25 de fevereiro de 2012

todos os dias

O despertador toca às 4h45. Há dias em que acordo pouco antes dele tocar, há dias em que não acredito que já está na hora, desejo desistir de tudo e a única coisa que parece fazer sentido na minha vida é voltar para a cama. Visto-me em frente ao aquecedor.
Saio de casa entre as 5h10 e as 5h13. Se sair mais tarde posso perder o autocarro, o que significa chegar à loja às 6h02. Normalmente chego às 5h43. Mesmo antes de atravessar a passadeira, dou um toque para o telefone da loja. O William está no escritório a pôr dinheiro nas caixas registadoras, vem de lá de baixo com duas ou três gavetas nas mãos, pousa-as no balcão e vem abrir-me a porta. Todos os dias me dá um sorrisinho, apesar do sono.
Ligo a vitrine quente. Sou a responsável pela comida quente na nossa loja. Faço um chá e vou para baixo. Entro na cozinha, ligo a música, ligo o forno a 190 graus, ligo a enorme panela de água quente onde aquecemos a papa de aveia, as sopas, o puré, o arroz, os caldos. Pego em três tabuleiros de levar ao forno.
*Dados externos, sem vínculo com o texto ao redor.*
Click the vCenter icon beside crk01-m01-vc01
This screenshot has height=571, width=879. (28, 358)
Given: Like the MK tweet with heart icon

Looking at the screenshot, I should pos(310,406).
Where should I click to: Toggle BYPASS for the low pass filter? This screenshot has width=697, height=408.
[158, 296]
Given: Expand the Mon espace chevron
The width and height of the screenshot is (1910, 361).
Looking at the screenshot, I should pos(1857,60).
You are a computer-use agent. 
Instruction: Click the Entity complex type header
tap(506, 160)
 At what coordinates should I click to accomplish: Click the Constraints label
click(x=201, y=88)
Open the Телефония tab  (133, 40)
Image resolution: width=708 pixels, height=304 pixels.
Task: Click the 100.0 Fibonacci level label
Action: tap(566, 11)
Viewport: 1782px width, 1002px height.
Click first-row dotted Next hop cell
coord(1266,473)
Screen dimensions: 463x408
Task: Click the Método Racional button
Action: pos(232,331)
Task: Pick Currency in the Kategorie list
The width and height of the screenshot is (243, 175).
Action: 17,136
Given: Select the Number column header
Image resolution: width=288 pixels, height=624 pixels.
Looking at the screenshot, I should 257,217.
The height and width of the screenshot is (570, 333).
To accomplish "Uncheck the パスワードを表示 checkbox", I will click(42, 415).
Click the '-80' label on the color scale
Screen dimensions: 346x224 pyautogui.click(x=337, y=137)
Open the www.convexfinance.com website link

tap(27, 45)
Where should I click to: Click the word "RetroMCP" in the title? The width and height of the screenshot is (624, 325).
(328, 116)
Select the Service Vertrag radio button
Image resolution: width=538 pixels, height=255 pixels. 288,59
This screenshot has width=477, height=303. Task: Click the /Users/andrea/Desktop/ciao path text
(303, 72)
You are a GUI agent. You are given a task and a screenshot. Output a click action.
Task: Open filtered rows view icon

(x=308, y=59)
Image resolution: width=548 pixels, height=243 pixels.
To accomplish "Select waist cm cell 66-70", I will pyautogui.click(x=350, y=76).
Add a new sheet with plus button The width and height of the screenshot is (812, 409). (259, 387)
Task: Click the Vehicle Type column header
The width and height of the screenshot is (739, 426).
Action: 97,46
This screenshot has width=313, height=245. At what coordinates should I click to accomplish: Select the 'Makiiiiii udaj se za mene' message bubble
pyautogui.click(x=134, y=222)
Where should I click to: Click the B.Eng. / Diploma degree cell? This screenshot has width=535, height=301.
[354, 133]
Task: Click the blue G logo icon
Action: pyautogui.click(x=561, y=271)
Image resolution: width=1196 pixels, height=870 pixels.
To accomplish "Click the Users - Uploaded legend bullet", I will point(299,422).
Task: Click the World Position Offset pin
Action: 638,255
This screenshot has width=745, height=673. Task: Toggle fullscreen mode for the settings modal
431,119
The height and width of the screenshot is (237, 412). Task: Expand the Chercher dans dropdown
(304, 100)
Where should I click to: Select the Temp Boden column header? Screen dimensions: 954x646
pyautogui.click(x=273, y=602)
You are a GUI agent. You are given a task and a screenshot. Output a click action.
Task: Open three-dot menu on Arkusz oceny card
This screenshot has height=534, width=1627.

Tiro do congelador os croissants, os croissants de amêndoa, os croissants de chocolate, os folhados de canela, os folhados de nozes. Ponho-os no forno com cerca de dez baguetes. 19 minutos. Vou vestir o uniforme. Volto a vestir o casaco e o cachecol. Entro no frigorífico e rezo para que os sacos de papa de aveia estejam num dos cestos de cima. Todos os dias verifico o que foi entregue durante a madrugada. Pilhas de cestos de comida, pacotes, caixas. Menos de cinco graus no frigorífico. Onde está a papa. Porridge, porridge, porridge. Levanto e transfiro os cestos de um lado para o outro em busca do saco branco e do saco azul. Tudo é frio e húmido e pesado e eu já tenho músculos visíveis nos braços e nos abdominais graças a esta tortura diária. Todos os dias o meu colega que faz os cafés vai lá a baixo buscar leite e dá de caras comigo dentro do frigorífico. Natachinha, diz ele. Muitos me chamam Natachinha porque é assim que eu falo de mim na terceira pessoa.
Encontro a porra da papa e meto-a na ketle. Posso finalmente tirar o casaco e o cachecol. As minhas mãos cheiram a congelados (peixe). Lavo-as pela já segunda vez. Passo o dia a lavar as mãos. Vou ao escritório onde a lista da entrega já está na impressora à minha espera. Os folhados já estão cozidos. Por essa altura já chegou uma quarta pessoa que os leva para cima. O café abre às 6h30. Eu terei de voltar ao frigorífico, mas antes preparo o acompanhamento para a papa. Às 7h a papa tem de estar acima de 80 graus. Faço as porções. Um saco dá para 8 grandes e 8 pequenas. Há um cliente que todos os dias chega às sete para pegar no seu small plain porridge and a small skinny latte. Reutiliza o saco, e não precisa de colher. Gosto dele.
Todos os dias. De segunda a sexta, todos os dias.

12 de fevereiro de 2012

o escaravelho

Lembro-me de nas profundezas da depressão, um dia olhar para um escaravelho que estava a apanhar sol numa das plantas da minha mãe. Os dias de sol e as coisas bonitas são como ácido para quem está na escuridão da doença, porque multiplicam a dor e a culpa de não se conseguir gozá-los. Senti um sincero desejo de ser aquele escaravelho. De simplesmente existir, de não ter consciência e de apenas apanhar sol, numa folha verde. Depois disse à minha mãe "Algo está muito errado no meu mundo, quando sinto inveja dum escaravelho".
Um dia, para o meu próprio e único bem, perguntei-me por que não. E decidi ser escaravelho.
O que é que era tão importante, tão mais importante que o meu próprio bem-estar, a minha própria saúde, a minha própria vida? Tentei recordar-me de como tudo começou, onde é que eu estava a ir mesmo, antes de cair no poço fundo em que me via. Para me libertar e voar dali para fora, despi-me do pesado e pegajoso cobertor do socialmente correcto. Apercebi-me de que nenhum mal vem ao mundo se eu decidir ignorar todos os padrões pelos quais os outros (e eu própria) me medem e julgam. Simplesmente ser. Porque sim.

9 de fevereiro de 2012

ele estava a ver os simpsons

Soltou uma gargalhada. E depois outra. Estava sozinho na sala e eu estava na cozinha. Ainda não vivíamos juntos. Mas foi nesse dia que eu desejei viver com ele para o resto da minha vida.